Data extracted from a collection:
<<<<

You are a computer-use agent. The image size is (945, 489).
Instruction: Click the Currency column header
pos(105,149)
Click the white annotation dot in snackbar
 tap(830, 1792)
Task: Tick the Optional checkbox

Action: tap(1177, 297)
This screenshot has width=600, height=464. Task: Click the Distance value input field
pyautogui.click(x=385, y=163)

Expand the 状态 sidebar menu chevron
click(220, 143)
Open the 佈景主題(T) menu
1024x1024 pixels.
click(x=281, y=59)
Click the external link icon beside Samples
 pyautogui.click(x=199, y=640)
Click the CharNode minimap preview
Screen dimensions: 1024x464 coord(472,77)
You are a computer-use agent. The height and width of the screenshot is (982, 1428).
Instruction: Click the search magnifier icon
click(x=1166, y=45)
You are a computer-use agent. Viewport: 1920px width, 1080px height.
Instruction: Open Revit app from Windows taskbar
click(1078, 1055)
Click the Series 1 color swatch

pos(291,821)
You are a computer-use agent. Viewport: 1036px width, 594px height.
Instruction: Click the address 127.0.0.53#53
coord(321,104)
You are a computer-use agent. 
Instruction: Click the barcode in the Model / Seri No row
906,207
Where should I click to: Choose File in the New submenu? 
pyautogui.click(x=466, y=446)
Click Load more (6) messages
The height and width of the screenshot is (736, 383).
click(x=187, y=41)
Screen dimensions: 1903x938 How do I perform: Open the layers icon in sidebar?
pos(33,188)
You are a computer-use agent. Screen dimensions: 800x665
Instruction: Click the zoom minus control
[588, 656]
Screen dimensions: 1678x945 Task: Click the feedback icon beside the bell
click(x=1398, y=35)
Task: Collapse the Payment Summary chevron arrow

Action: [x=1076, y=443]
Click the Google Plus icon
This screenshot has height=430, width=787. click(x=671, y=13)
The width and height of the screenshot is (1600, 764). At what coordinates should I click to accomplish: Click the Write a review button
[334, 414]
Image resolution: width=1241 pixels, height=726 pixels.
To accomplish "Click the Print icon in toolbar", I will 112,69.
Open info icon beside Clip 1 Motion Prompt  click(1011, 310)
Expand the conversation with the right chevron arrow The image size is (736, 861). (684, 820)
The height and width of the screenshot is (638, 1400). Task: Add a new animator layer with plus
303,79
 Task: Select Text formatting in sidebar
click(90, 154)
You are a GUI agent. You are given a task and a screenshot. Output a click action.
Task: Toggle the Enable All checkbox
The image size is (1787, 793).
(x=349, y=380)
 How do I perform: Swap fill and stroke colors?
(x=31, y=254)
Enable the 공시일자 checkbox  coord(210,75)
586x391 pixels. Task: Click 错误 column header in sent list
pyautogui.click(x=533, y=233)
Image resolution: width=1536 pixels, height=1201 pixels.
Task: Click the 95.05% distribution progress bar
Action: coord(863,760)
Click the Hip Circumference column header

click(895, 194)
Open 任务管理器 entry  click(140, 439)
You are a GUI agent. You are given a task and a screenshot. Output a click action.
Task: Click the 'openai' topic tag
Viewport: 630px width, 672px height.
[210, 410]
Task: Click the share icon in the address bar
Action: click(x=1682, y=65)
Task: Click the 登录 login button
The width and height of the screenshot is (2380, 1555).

>>>>

**EXERCISE GOAL:**
Rewrite the records above, changing every "checkbox" to "check box" and leaving everything else the same.

**WRITTEN RESPONSE:**
You are a computer-use agent. The image size is (945, 489).
Instruction: Click the Currency column header
pos(105,149)
Click the white annotation dot in snackbar
 tap(830, 1792)
Task: Tick the Optional check box

Action: tap(1177, 297)
This screenshot has width=600, height=464. Task: Click the Distance value input field
pyautogui.click(x=385, y=163)

Expand the 状态 sidebar menu chevron
click(220, 143)
Open the 佈景主題(T) menu
1024x1024 pixels.
click(x=281, y=59)
Click the external link icon beside Samples
 pyautogui.click(x=199, y=640)
Click the CharNode minimap preview
Screen dimensions: 1024x464 coord(472,77)
You are a computer-use agent. The height and width of the screenshot is (982, 1428).
Instruction: Click the search magnifier icon
click(x=1166, y=45)
You are a computer-use agent. Viewport: 1920px width, 1080px height.
Instruction: Open Revit app from Windows taskbar
click(1078, 1055)
Click the Series 1 color swatch

pos(291,821)
You are a computer-use agent. Viewport: 1036px width, 594px height.
Instruction: Click the address 127.0.0.53#53
coord(321,104)
You are a computer-use agent. 
Instruction: Click the barcode in the Model / Seri No row
906,207
Where should I click to: Choose File in the New submenu? 
pyautogui.click(x=466, y=446)
Click Load more (6) messages
The height and width of the screenshot is (736, 383).
click(x=187, y=41)
Screen dimensions: 1903x938 How do I perform: Open the layers icon in sidebar?
pos(33,188)
You are a computer-use agent. Screen dimensions: 800x665
Instruction: Click the zoom minus control
[588, 656]
Screen dimensions: 1678x945 Task: Click the feedback icon beside the bell
click(x=1398, y=35)
Task: Collapse the Payment Summary chevron arrow

Action: [x=1076, y=443]
Click the Google Plus icon
This screenshot has height=430, width=787. click(x=671, y=13)
The width and height of the screenshot is (1600, 764). At what coordinates should I click to accomplish: Click the Write a review button
[334, 414]
Image resolution: width=1241 pixels, height=726 pixels.
To accomplish "Click the Print icon in toolbar", I will 112,69.
Open info icon beside Clip 1 Motion Prompt  click(1011, 310)
Expand the conversation with the right chevron arrow The image size is (736, 861). (684, 820)
The height and width of the screenshot is (638, 1400). Task: Add a new animator layer with plus
303,79
 Task: Select Text formatting in sidebar
click(90, 154)
You are a GUI agent. You are given a task and a screenshot. Output a click action.
Task: Toggle the Enable All check box
The image size is (1787, 793).
(x=349, y=380)
 How do I perform: Swap fill and stroke colors?
(x=31, y=254)
Enable the 공시일자 check box  coord(210,75)
586x391 pixels. Task: Click 错误 column header in sent list
pyautogui.click(x=533, y=233)
Image resolution: width=1536 pixels, height=1201 pixels.
Task: Click the 95.05% distribution progress bar
Action: coord(863,760)
Click the Hip Circumference column header

click(895, 194)
Open 任务管理器 entry  click(140, 439)
You are a GUI agent. You are given a task and a screenshot. Output a click action.
Task: Click the 'openai' topic tag
Viewport: 630px width, 672px height.
[210, 410]
Task: Click the share icon in the address bar
Action: click(x=1682, y=65)
Task: Click the 登录 login button
The width and height of the screenshot is (2380, 1555).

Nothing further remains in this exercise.